We usually find that clean data is more important than obscure mathematical wizardry. Machine learning doesn’t work unless the data it’s processing is correct—otherwise “garbage in, garbage out.” Much of the academic work in this space ignores this critical prerequisite.
For example, rail wear data often exhibits large, meaningless spikes, or shows gaps where it couldn’t measure data. Sometimes when you look at flawed data, you can see how it should be corrected, but sometimes all you can say is that it’s wrong. In any case, there’s way too much data to try to correct manually. Thankfully, with tools from digital signal processing and using statistical analyses of the measurement and related events, we can often reconstruct data more accurately than you’d be able to do by hand!
But sometimes a measurement event is consistently wrong due to calibration errors. It’s running hot, recording biased data. While these kinds of errors tend to cancel out over time, they’re a big problem when you’re trying to understand the current state of your network—can you trust the numbers in front of you? We’ve invested heavily in understanding this problem and can often correct such errors automatically with enough data, but of course there’s no replacement for accurate measurements.
Actionable Reporting for Decision Makers
At the end of the day, your system needs a great interface so that you can plan maintenance. We believe that a) you should have high-level summaries to save you time, and b) you should still have complete visibility into the system, so you can drill down to verify anything you want.

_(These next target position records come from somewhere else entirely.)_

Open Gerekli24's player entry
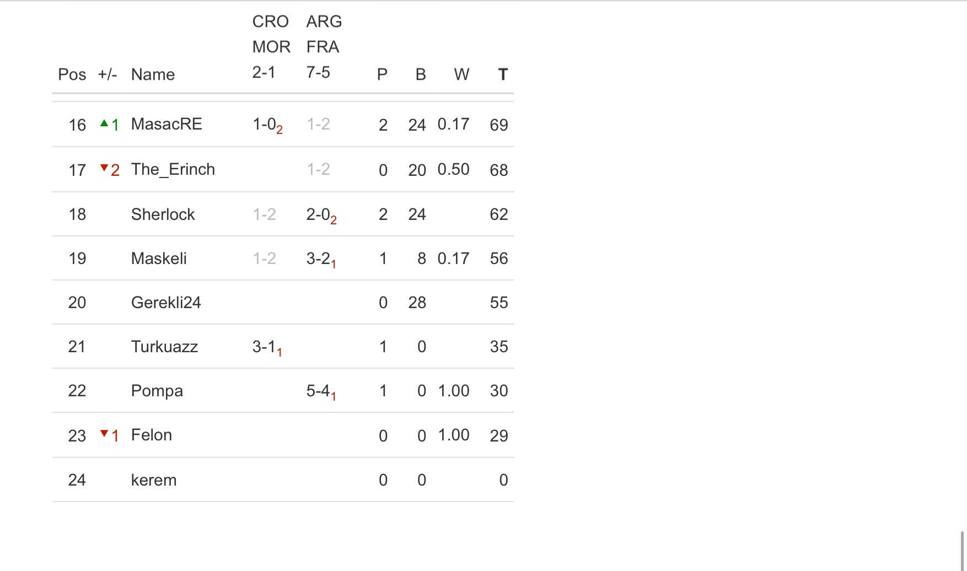The height and width of the screenshot is (571, 967). (166, 303)
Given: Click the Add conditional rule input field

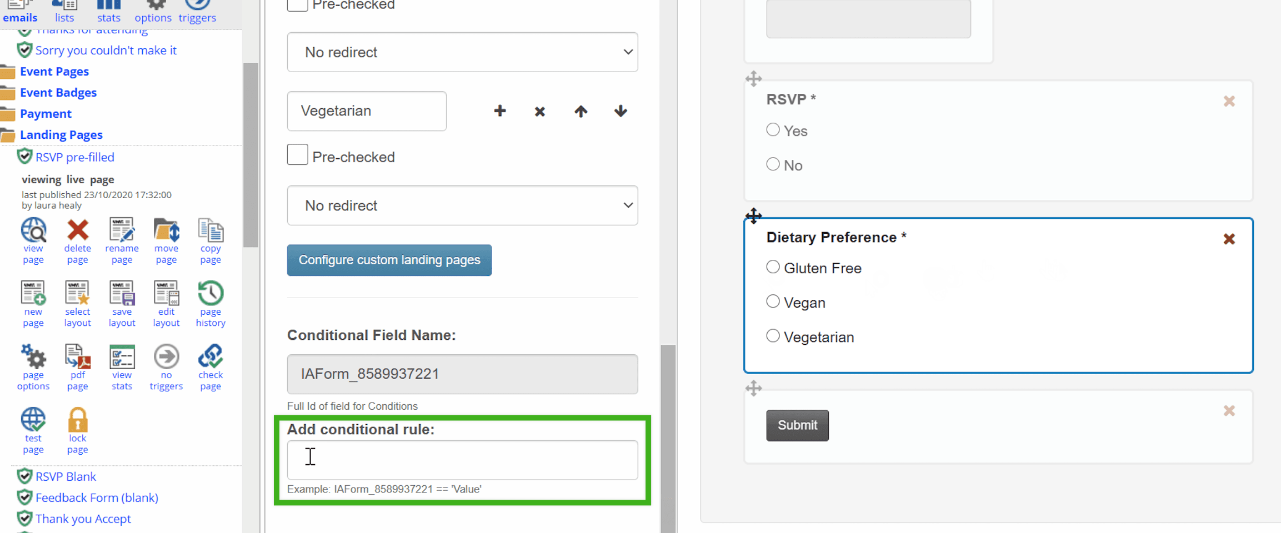Looking at the screenshot, I should point(462,460).
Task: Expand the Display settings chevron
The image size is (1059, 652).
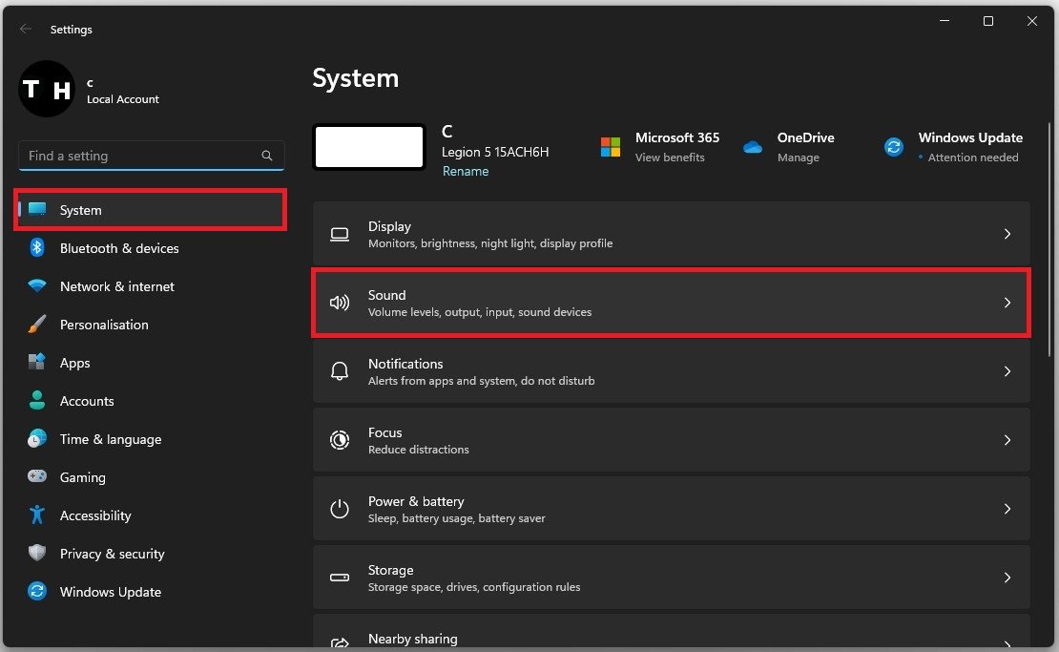Action: pos(1007,234)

You need to rapidly review deteriorating regions. Maybe there are 10 places on the track that need attention. You shouldn’t have to look through a whole report to check those! You should be able to check the places that are projected to wear out this year, next year, and the year after that.
The system should meaningfully segment your track. Often you’ll want to replace the whole body of a curve, but sometimes just half the curve needs to be reviewed because the other half was repaired last year. At the same time, the system should sensibly merge different repair regions if they’re close together. Oh, and if part of the same track fails this year, and another part fails in two years? You want a report that thinks like you do.

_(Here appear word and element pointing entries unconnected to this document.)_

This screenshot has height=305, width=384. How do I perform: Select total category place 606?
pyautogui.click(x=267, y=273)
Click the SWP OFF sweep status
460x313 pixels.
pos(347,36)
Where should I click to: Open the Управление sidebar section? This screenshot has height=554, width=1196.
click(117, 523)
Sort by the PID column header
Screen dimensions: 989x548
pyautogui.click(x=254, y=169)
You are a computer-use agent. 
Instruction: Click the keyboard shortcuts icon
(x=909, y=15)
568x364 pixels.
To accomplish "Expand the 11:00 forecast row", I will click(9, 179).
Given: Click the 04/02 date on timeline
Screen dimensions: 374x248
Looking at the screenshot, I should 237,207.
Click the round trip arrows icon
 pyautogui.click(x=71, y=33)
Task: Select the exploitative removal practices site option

You should be able to flexibly set tolerances. Regulations mean that sometimes sharp curves have different wear thresholds than slight curves. Different rail weights can have different tolerances, too. You need to be able to mix and match these rules so that the system understands the actual decision making process.
The system should be completely configurable. You’re a power user! Maybe you want to up the projected usage next year, or tweak the rules for what counts as replaceable. Or maybe you just want to adjust some filters so you can take a great screenshot. Go wild.
And . . . you should be able to easily see actual wear data if you want to in order to validate the system’s verdict. At the end of the day, summaries can be wrong. If you can see the data for yourself, and compare it with historical measurements, you don’t have to trust the computer. (But we strongly believe in giving you reasons to trust the system . . . it’s a lot faster that way.)
Scale it with the Cloud
Okay, but what about doing all of this in real-time for thousands of miles of track? It’s one thing to run a model on your laptop. But you need a production-ready system that can handle round-the-clock data, recover from errors, and let you know if there’s a problem.
We’ve seen lots of organizations try to roll their own infrastructure in this area, but it almost always ends poorly. Perhaps you planned for 100 giga-chunks of work, but your new data system is now giving you 500 giga-chunks, and your system has slowed to a crawl. Thanks to our state-of-the-art cloud integration, we can spin up hundreds or thousands of cores automatically to quickly process data in parallel.
But it’s not all challenges! There’s also lots of opportunities from comparing data across your entire network. It’s a lot easier to find a signal from the noise when you can compare all your wear data at similar locations. You can even discover facts like “this subdivision is wearing down 50% faster than a typical subdivision in our network.” And when you start asking questions armed with this kind of data, you’re truly on the path to preventative maintenance. Fix it early.